Need for legal monitoring: The procedures for examining, selecting and deciding applications are those contained in Articles 17 and 20 of Decree-Law No. 159/2014 and ordinance 57-A/2015. To succeed in the application and thus gain access to Portugal 2020, the company must adopt a series of measures with a focus on meeting the required requirements. First, it is necessary to correctly verify the framework of the project and, from this, what are the specific requirements of Ordinance 57-A/2015. Then it is necessary to obtain and validate all general documents (permanent certificate, declaration of start of activity) and specific (architectural projects, licensing, budgets, investment plans) and only then register the application in the Portal 2020. According to Article 10(2) of Ordinance 57-A/2015, the applicant may be notified to present additional clarifications, information or documents. Non-service in the legal period means the withdrawal of the application. The evaluation is carried out according to “indicator of the merits of the project” and result given in a decision based on 60 days
Criteria for selecting applications. According to Article 24 of DL 159/2014 and 18th of Ordinance 57-A/2015, evaluation criteria are briefly: (a) the quality of the project according to the coherence, rationality and innovative nature of investment; b) impact of the project on the competitiveness of the company, assessed according to business orientation, positioning in the value chain, the level of productive efficiency, as well as, for certain types of investment, the strengthening of its ability to innovation; c) contribution of the project to the economy, considering the degree of response to current social challenges, the qualification of created employment, the structural impact of the project measured by economic productivity, positive externalities to the economy and the drag effect on SMEs, and the contribution to achieving the results and; (d) contribution of the project to regional competitiveness, observed by the adequacy of the project to local strategies and by contributing to the support of regional convergence processes. As we see compliance with decision criteria, although necessary, is not sufficient for the selection of an application. In other words, if the specific formal requirements of the application process are elimination clauses, specialized advice is equally important to lead the project to achieve a satisfactory classification.

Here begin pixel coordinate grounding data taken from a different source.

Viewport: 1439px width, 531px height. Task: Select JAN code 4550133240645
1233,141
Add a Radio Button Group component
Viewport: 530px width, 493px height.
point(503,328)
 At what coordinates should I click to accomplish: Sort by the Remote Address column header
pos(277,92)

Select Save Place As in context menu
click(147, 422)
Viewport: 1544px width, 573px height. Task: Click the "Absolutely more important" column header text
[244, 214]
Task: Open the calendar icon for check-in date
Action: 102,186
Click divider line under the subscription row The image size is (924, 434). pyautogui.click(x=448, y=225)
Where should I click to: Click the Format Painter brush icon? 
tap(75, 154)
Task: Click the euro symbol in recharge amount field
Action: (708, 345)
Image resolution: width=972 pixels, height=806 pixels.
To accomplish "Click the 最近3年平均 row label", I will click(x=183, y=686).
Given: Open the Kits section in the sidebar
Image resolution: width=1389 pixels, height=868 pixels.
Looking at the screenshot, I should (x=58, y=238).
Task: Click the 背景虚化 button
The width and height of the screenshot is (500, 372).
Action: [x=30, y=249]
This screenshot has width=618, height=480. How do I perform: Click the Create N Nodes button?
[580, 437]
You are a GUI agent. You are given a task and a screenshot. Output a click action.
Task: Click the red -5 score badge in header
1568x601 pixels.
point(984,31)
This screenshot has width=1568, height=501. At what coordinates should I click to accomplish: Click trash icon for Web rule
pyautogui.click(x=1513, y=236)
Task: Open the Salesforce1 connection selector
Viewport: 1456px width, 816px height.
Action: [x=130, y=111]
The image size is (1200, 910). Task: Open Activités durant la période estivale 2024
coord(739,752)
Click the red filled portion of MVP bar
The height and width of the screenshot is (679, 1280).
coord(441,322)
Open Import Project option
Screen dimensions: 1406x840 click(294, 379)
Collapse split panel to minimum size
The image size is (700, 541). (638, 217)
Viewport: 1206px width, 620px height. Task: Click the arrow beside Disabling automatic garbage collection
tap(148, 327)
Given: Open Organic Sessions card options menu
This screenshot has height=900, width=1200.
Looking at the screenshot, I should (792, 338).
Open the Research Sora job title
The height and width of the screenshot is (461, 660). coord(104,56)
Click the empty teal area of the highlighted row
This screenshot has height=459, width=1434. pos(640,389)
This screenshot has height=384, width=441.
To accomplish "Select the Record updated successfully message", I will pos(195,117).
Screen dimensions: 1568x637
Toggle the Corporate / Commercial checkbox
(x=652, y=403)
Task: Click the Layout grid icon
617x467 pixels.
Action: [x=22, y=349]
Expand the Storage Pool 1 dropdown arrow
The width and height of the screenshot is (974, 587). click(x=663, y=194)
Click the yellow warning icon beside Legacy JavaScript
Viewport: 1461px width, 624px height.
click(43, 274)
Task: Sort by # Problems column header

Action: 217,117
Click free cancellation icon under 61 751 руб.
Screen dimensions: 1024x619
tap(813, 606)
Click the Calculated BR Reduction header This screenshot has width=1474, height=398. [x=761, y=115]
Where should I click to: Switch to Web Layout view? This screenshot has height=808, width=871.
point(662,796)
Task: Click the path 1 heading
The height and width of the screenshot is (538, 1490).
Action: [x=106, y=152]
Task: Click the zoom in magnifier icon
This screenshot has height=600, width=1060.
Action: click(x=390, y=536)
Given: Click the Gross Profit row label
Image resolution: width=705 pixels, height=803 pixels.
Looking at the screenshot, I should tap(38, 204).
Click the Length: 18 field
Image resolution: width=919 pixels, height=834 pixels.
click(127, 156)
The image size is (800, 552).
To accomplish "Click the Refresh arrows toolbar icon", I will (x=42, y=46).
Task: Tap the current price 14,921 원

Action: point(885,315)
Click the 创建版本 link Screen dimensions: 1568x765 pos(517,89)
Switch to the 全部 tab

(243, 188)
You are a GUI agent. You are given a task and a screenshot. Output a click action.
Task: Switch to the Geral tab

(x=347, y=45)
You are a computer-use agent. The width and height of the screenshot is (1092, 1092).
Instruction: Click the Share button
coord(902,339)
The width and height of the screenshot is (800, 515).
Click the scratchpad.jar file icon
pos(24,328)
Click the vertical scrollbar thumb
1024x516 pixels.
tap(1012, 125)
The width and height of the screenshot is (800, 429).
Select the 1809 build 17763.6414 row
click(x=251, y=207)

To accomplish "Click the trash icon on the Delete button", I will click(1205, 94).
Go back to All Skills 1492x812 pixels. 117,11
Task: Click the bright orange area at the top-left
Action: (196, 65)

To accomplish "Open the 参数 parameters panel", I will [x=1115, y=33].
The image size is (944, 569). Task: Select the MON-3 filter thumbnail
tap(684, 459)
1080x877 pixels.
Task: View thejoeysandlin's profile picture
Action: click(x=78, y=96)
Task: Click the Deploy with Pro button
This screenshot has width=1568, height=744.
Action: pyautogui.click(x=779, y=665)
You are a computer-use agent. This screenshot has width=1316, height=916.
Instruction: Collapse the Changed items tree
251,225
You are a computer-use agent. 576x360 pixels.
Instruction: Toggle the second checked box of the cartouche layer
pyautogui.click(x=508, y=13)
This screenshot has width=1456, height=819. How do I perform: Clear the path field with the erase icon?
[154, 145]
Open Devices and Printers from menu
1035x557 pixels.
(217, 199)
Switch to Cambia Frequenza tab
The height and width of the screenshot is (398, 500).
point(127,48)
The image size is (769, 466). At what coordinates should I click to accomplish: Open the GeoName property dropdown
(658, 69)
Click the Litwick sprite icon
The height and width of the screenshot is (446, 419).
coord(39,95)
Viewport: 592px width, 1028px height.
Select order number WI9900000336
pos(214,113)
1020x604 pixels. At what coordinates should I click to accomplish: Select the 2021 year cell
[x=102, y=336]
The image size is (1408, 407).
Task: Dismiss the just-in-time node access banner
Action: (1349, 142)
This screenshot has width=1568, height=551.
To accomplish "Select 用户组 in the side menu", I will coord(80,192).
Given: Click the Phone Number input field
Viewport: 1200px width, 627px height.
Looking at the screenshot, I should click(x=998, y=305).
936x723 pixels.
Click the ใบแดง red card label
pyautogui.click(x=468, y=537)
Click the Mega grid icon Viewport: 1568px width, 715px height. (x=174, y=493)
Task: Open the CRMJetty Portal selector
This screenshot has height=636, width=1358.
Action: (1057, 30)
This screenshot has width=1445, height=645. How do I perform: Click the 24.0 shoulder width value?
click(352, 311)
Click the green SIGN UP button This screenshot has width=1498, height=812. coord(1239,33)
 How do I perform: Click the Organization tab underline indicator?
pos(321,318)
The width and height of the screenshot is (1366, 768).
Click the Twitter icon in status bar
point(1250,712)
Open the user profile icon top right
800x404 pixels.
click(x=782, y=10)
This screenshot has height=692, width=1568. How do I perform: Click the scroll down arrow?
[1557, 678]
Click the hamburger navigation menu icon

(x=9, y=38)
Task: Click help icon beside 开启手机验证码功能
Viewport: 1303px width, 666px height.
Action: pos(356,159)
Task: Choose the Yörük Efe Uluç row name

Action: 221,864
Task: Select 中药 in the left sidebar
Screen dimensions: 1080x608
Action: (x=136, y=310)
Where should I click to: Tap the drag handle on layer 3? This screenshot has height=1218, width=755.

Portugal 2020 in a context of legal stability. The Portugal 2020 program is not only part of the successful effort of the Portuguese State to promote the recovery of the economy, which suffered the impacts of the 2008 global crisis, but is part of the current scenario of frank recovery. In addition to public policies directed directly to the promotion of entrepreneurship, the legal-normative environment in Portugal is fertile for business realization. As we know, the execution of lasting investments requires stability of the rules of the game as a presupposition of knowledge, clarity and predictability, characteristics present today both in legislative production and in Portuguese jurisprudence. In Portugal, nowadays, the protection of investor confidence stems legally from the stability of laws regulating relationships inherent to private initiative and the coherence of jurisprudence, which basically gives the foreign investor tranquility to plan and run successful business.